Afuera, el cielo oscurecido amenazaba con una tormenta invernal, y se asemejaba mucho a mi deprimente estado de ánimo. Era mi segundo año en la universidad, y me sentía zarandeada por todos lados. A una amiga que cursaba el último año y a mí nos habían asignado una misma habitación, pero también había una tercera persona que dominaba el cuarto y me hacía desear estar en otro lugar. Al compararme con los chicos populares del campus universitario, me sentía inferior e ignorada. Además, extrañaba mucho mi casa.

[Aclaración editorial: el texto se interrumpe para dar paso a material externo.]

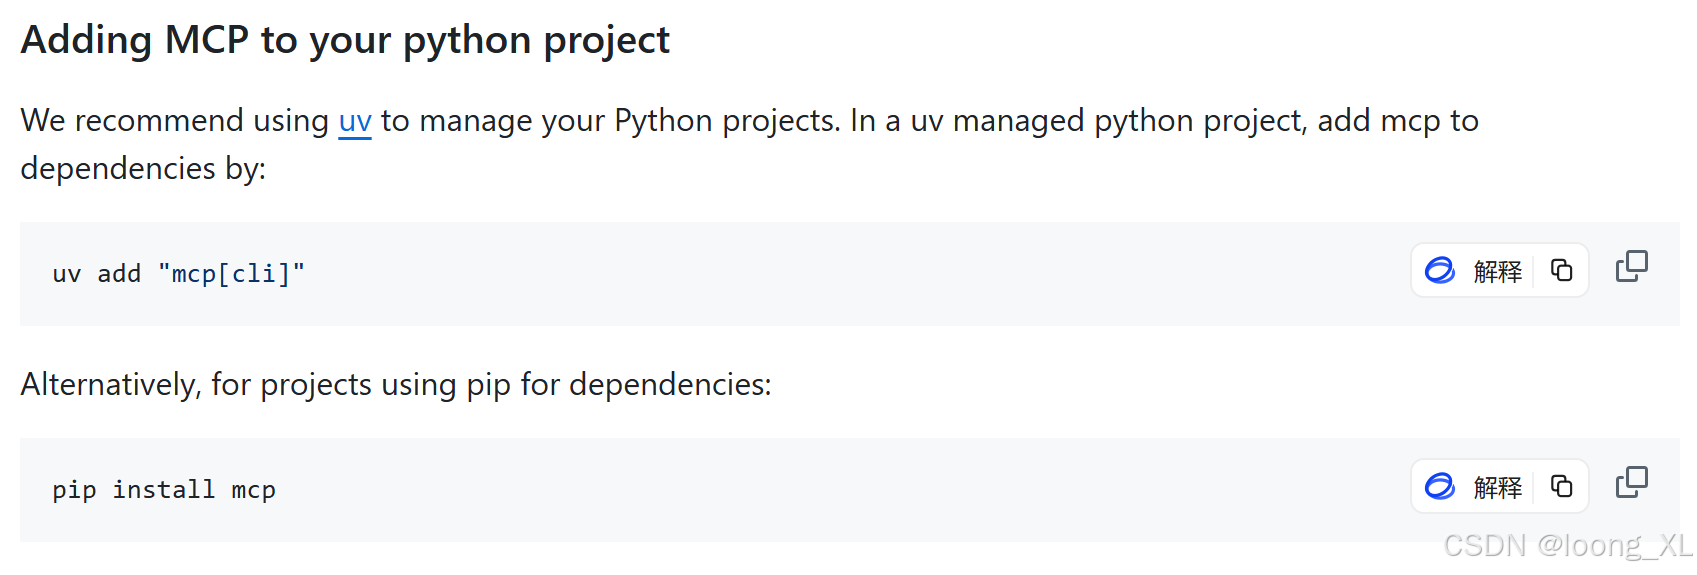Screen dimensions: 1697x575
Task: Copy the pip install code with the outer copy icon
Action: click(x=1631, y=483)
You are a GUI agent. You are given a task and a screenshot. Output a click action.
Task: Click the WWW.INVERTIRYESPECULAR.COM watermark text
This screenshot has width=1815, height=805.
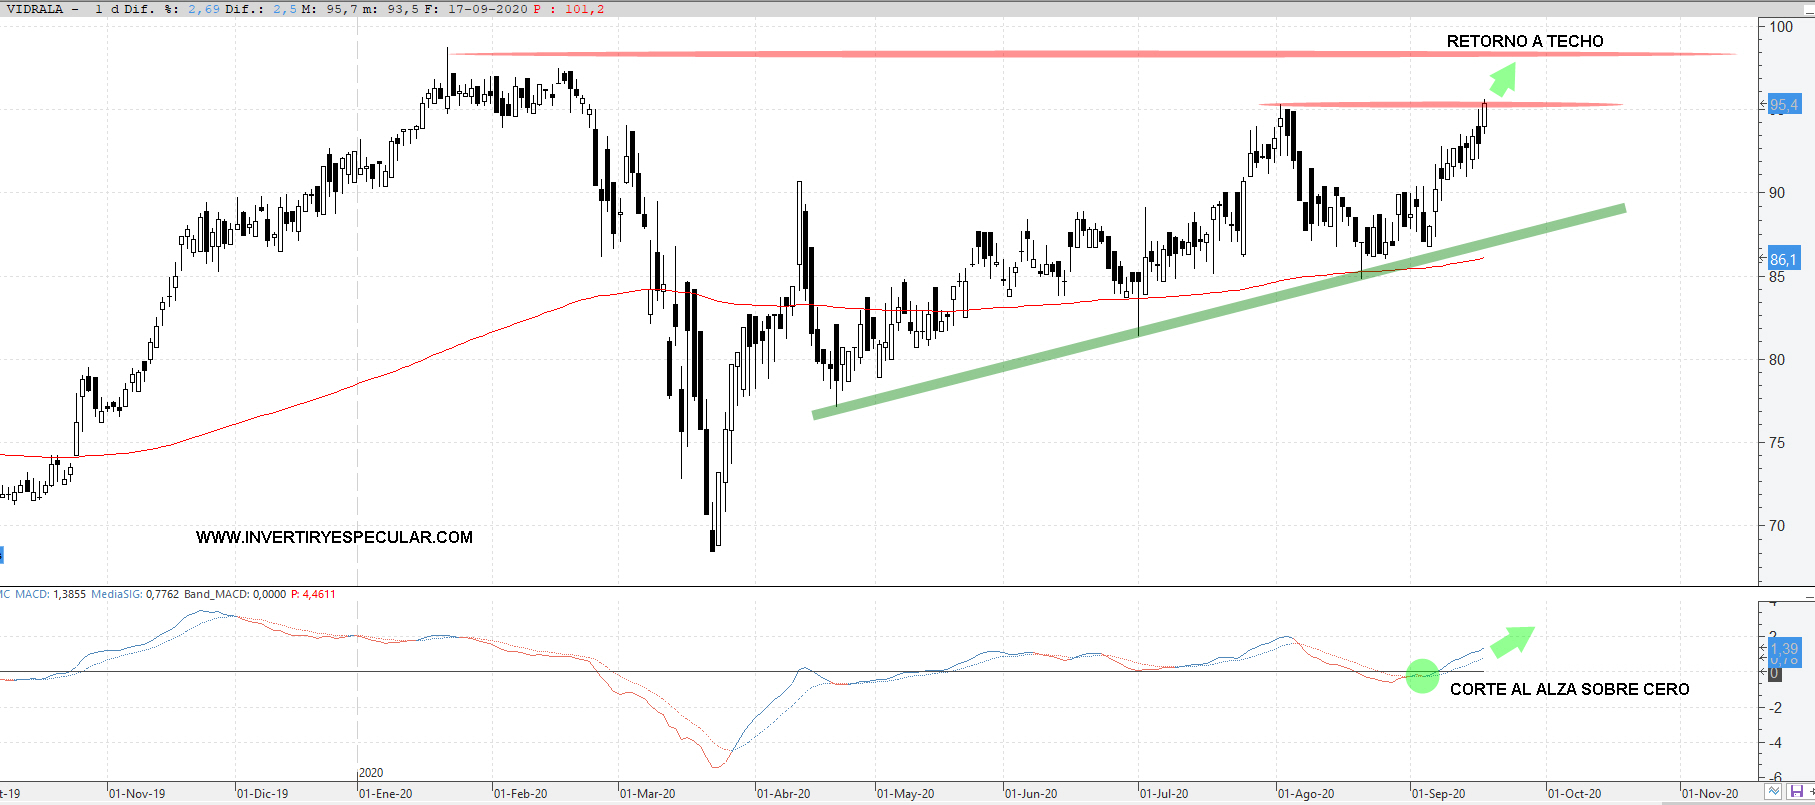pyautogui.click(x=334, y=537)
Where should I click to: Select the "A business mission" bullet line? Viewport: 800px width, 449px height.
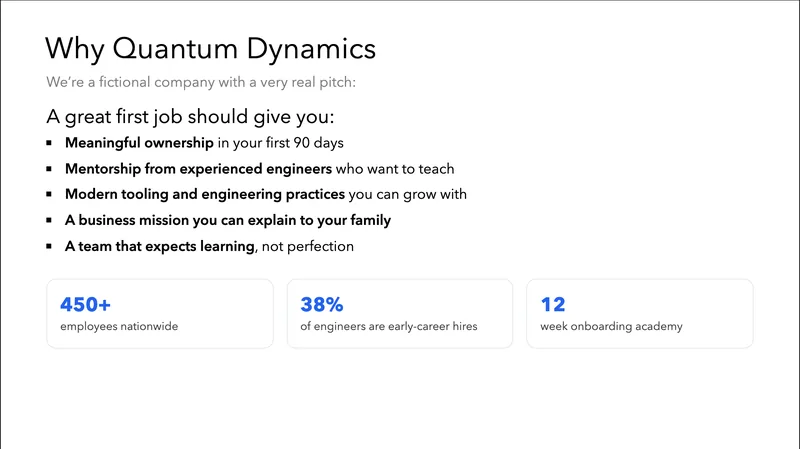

Ahora, para colmo, tenía una montaña de tareas por hacer, y estaba sufriendo, según yo pensaba, de faringitis. Debido a experiencias que había tenido antes, reconocía los síntomas perfectamente y me preocupaba perder varias semanas de clases. Pero sentía que, si lograba recuperarme antes de que finalizara el fin de semana, estaría bien.
Era afortunada de estar asistiendo a una universidad para Científicos Cristianos, y mi plan aquel viernes por la tarde era ir a la cabaña del campus que durante la época escolar estaba a cargo de una enfermera de la Ciencia Cristiana todo el tiempo. Esta persona me brindaría el cuidado físico que necesitaba mientras apoyaba también mi enfoque espiritual para sanar: la oración. Cuando me registré, la enfermera de la Ciencia Cristiana fue muy amorosa. Le conté mi plan de estar bien antes de que terminara el fin de semana, y me dijo que una de las condiciones para permanecer en la cabaña era que yo llamara a un practicista de la Ciencia Cristiana y le pidiera ayuda por medio de la oración.